**Supplied material**
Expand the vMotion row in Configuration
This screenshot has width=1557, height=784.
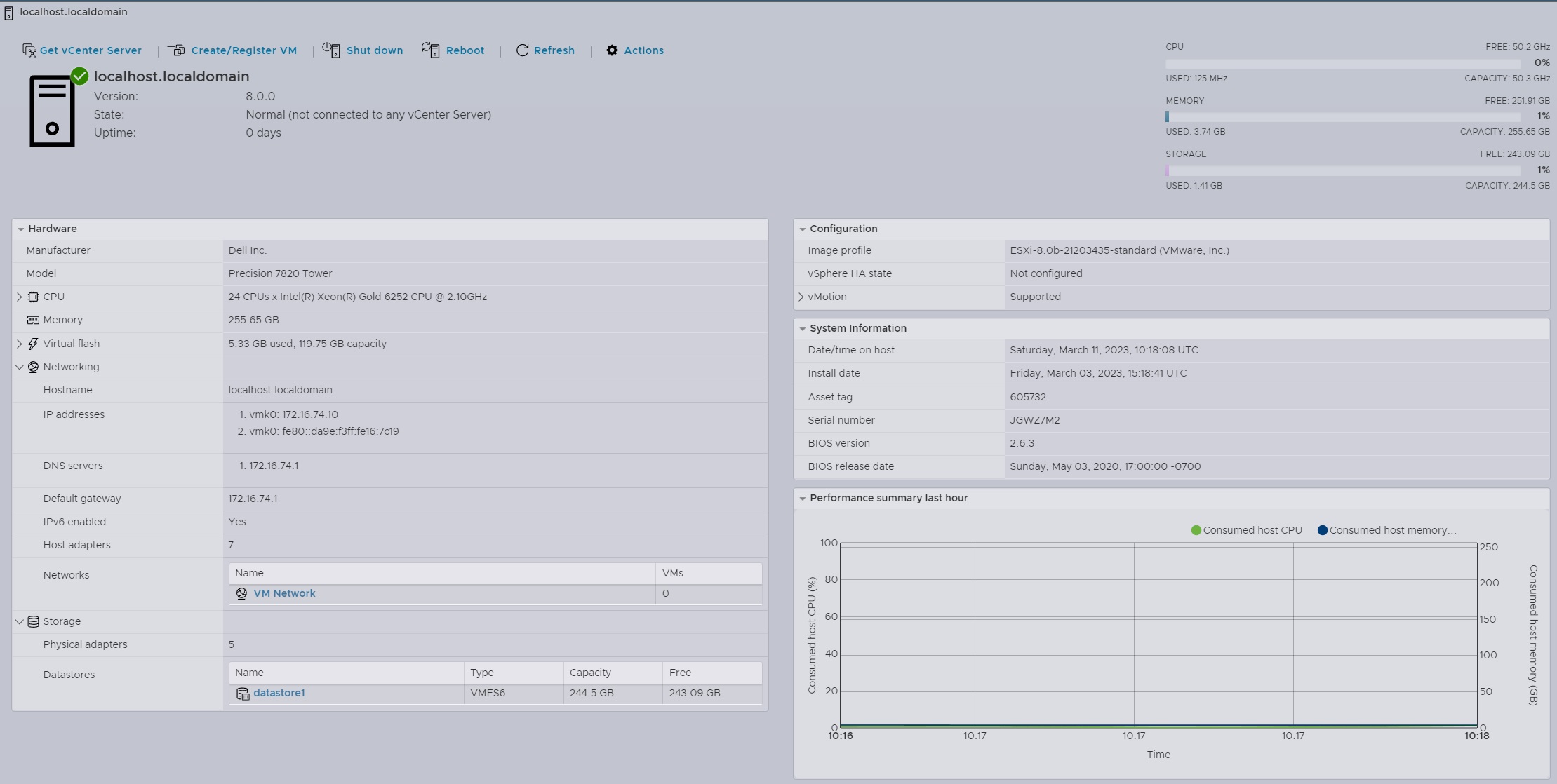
--
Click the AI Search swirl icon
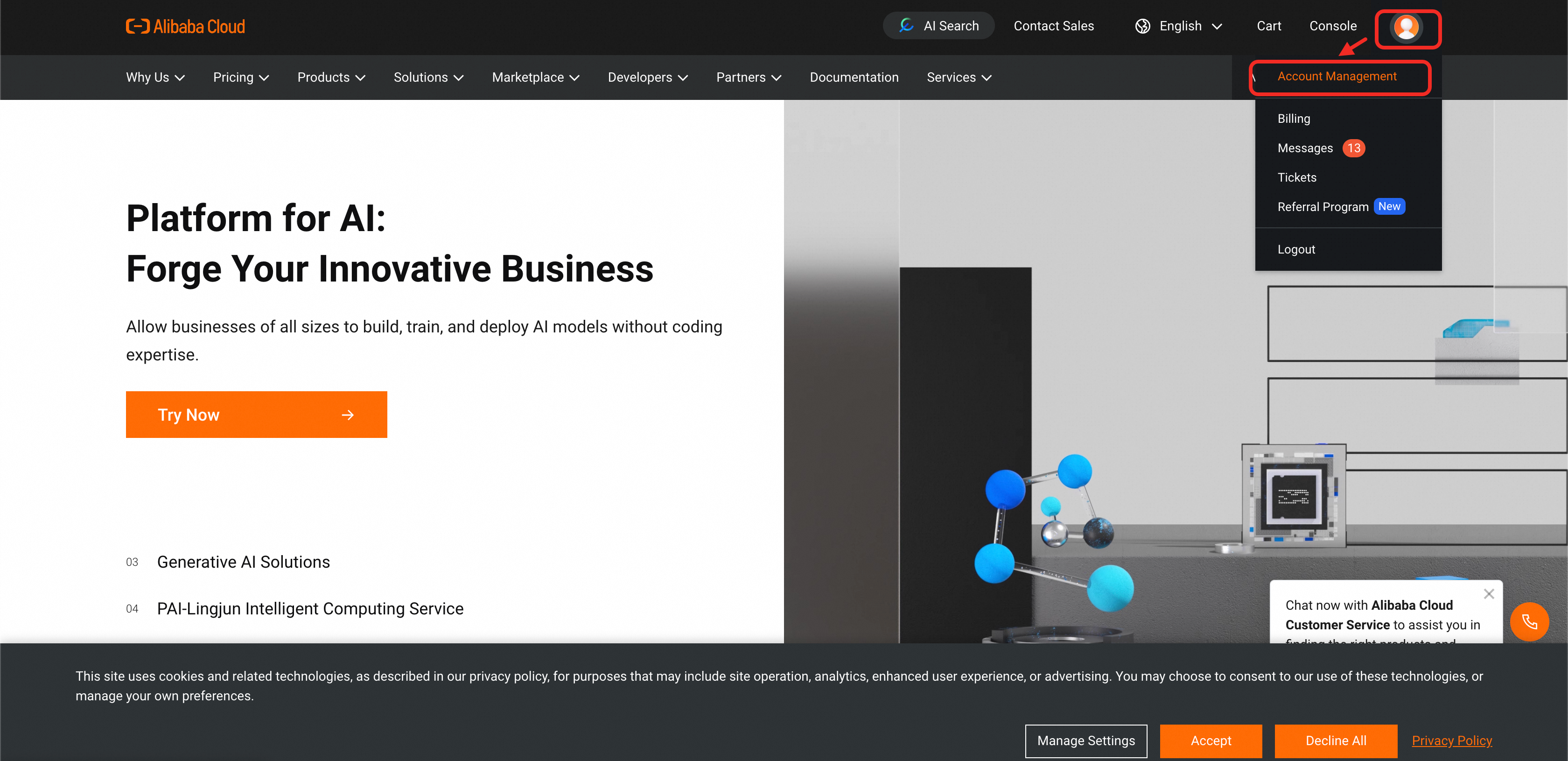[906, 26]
==
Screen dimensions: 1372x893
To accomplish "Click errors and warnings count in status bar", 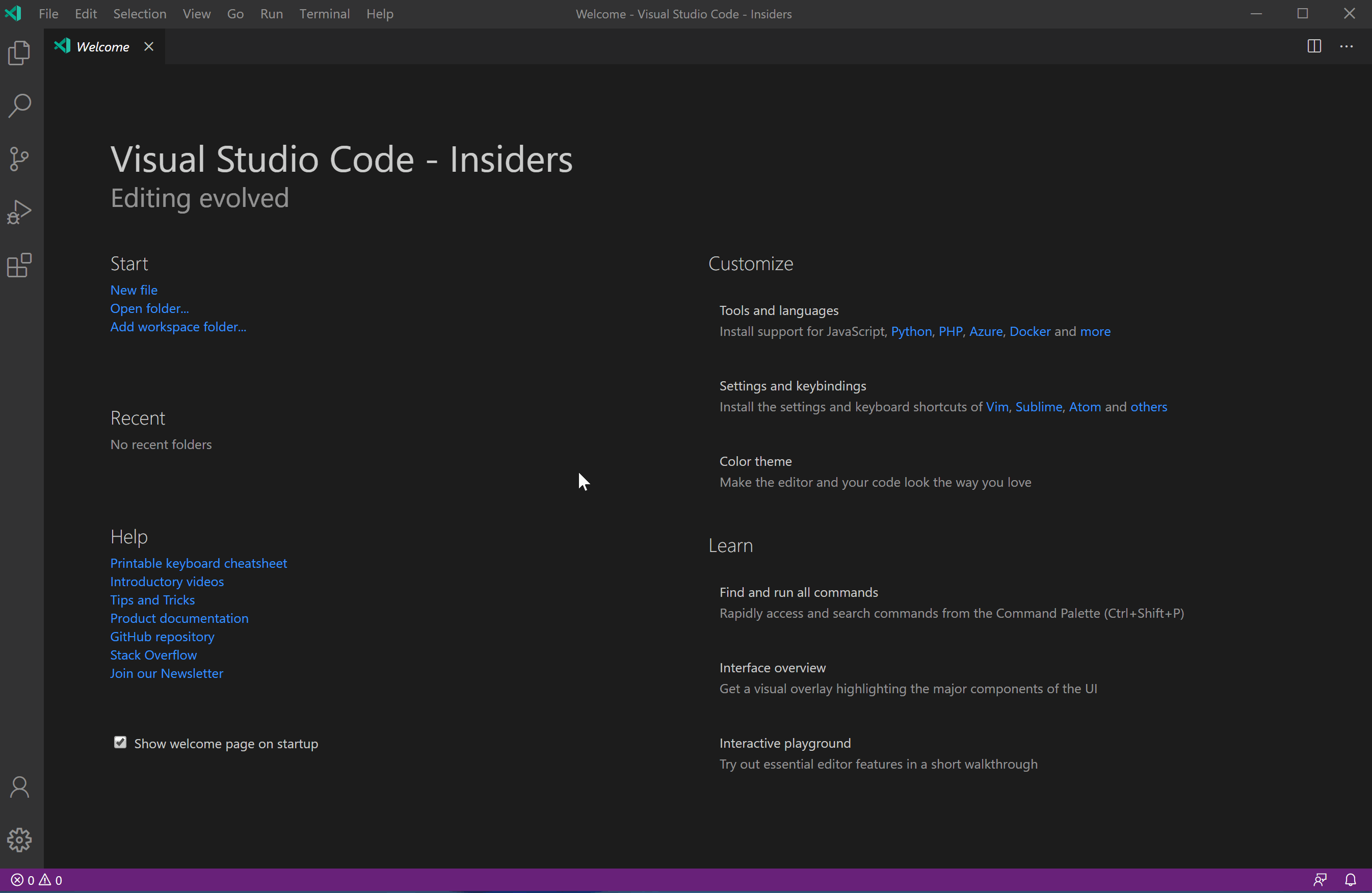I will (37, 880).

**Task directions**
From the records above, give again exactly the lines running from the line with "Expand the vMotion row in Configuration" to the line with "This screenshot has width=1557, height=784.", inclusive.

**Output of the exercise**
Expand the vMotion row in Configuration
This screenshot has width=1557, height=784.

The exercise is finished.